DIRECTIONS » Look through the entries that follow and return each line that has the string "computer".

Collected data entries »
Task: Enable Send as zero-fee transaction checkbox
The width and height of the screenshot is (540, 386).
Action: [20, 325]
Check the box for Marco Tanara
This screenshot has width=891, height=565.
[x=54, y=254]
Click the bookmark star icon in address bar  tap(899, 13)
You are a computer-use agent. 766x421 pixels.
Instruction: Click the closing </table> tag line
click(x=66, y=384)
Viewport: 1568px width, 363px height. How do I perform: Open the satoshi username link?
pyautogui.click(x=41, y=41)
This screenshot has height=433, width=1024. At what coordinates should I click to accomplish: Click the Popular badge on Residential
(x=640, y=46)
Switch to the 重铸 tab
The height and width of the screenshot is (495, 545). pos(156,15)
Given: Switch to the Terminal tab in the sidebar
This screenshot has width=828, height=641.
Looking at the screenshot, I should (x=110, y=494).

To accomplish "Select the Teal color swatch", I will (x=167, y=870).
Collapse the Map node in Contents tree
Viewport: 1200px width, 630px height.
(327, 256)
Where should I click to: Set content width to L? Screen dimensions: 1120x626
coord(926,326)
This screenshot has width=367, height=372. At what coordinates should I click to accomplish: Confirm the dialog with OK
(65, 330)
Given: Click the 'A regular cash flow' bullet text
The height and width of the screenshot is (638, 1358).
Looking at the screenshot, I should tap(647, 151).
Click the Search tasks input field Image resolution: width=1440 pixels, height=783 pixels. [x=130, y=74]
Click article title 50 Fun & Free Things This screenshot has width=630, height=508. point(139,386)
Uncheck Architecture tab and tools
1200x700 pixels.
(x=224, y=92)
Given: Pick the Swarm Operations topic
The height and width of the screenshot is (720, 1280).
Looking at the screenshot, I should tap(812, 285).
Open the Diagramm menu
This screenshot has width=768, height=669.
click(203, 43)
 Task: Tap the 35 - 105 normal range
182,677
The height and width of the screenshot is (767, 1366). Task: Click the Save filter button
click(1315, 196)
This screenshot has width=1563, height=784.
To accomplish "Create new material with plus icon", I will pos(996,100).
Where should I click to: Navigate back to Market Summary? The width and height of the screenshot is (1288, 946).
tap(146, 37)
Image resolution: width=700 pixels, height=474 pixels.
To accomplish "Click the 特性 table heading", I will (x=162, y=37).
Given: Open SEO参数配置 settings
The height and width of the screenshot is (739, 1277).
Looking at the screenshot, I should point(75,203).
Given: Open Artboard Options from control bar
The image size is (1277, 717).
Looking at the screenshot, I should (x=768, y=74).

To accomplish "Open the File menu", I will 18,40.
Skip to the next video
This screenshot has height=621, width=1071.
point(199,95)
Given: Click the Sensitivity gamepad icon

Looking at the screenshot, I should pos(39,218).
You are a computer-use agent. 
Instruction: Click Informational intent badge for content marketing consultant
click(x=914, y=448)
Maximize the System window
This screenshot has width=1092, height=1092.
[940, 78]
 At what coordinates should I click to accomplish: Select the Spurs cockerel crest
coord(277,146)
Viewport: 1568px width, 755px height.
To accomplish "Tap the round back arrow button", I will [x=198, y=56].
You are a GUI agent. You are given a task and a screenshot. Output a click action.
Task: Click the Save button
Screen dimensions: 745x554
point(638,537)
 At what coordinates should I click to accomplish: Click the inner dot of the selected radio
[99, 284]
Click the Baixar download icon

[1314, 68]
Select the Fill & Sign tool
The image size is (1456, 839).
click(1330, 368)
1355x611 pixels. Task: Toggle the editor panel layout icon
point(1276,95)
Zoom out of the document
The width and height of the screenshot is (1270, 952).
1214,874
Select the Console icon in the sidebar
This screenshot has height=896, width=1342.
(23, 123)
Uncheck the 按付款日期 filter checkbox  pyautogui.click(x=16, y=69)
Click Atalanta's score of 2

RESPONSE TO THE EXERCISE »
You are a computer-use agent. 766x421 pixels.
You are a computer-use agent. 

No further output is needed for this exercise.